Banfield Takes a Stand: Now Opposing Declaw

Now, Banfield Pet Hospital, the largest group of pet hospitals (over 1,000 hospitals) in the U.S. has adjusted their declaw policy to oppose the procedure:

Every medical procedure supported by our practice has been put in place with the health and wellness of pets in mind and, based on this, we do not support the elective declawing (removal of normal digits) of any animal.

Current evidence does not support the use of elective declawing surgery as an alternative to relinquishment, abandonment, or euthanasia. This position statement aligns with the American Association of Feline Practitioners (AAFP) 2017 Declawing Position Statement and current bans in various US cities and municipalities.

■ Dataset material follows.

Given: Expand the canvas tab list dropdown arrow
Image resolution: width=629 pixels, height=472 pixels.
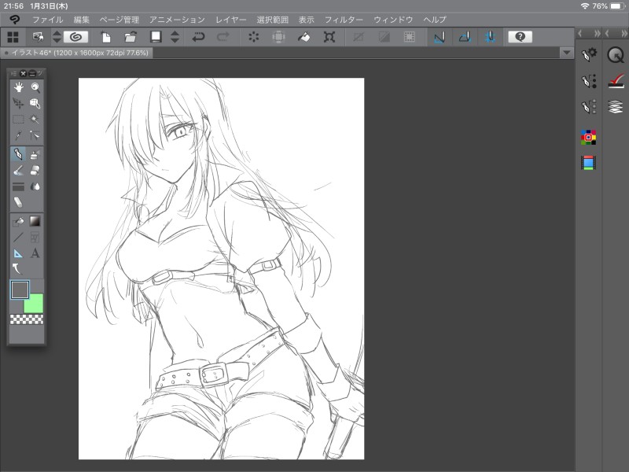Looking at the screenshot, I should pyautogui.click(x=566, y=53).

Declawing includes surgical onychectomy, digital flexor tendonectomy, or phalangectomy. This includes surgical procedures performed with a laser. Banfield veterinarians should educate and encourage owners on alternatives to declaw. Surgical declaw is only performed when the following criterion is met:

  • Declawing is determined to be medically necessary as part of a comprehensive treatment plan to relieve pet pain or illness

If the above criterion is met and a medically necessary declawing procedure is to be performed, the providing medical team shall review the surgical procedure with the owner, including outlining all possible complications and post-operative care.

Banfield also requires that any surgical procedure be performed only with the medically appropriate use of anesthetics and analgesics and adherence to careful surgical and post-surgical protocols.

The above guidelines do not apply to the removal of dewclaws.

American Veterinary Medical Association Revised Declaw Policy

The AVMA House of Delegates did the right thing (surprising some but not me), and even strongly suggests behavior advice to clients which I think is hugely important in their excellent newly streamlined declaw policy.

The AVMA discourages the declawing (onychectomy) of cats as an elective procedure and supports non-surgical alternatives to the procedure. The AVMA respects the veterinarian’s right to use professional judgment when deciding how to best protect their individual patients’ health and welfare. Therefore, it is incumbent upon the veterinarian to counsel the owner about the natural scratching behavior of cats, the alternatives to surgery, as well as the details of the procedure itself and subsequent potential complications. Onychectomy is a surgical amputation and if performed, multi-modal perioperative pain management must be utilized.

What does the new declawing policy mean?

Though the language was revised, its content is fundamentally the same:

  • The AVMA does not support routine declawing.
  • Declawing should only be undertaken if it is medically necessary, or if alternatives to eliminate harmful or destructive scratching have failed and the cat is about to be relinquished or abandoned.
  • Veterinarians and cat owners must work together to make a decision that will provide optimal health and welfare for their pet and family.
  • Veterinarians are urged to thoroughly educate cat owners about normal scratching behaviors of cats and provide support as their clients explore and implement alternatives to declawing. These include nail trimming, providing a variety of scratching surfaces, and positive reinforcement training.

The AVMA provides resources to assist with client education and the decision-making process at avma.org/declaw.

Organized veterinary medicine likes data, and increasingly data suggests declaw is generally more harmful than beneficial. And my message is that if you want to partake in the inevitable legislation, it’s important to be reasonable.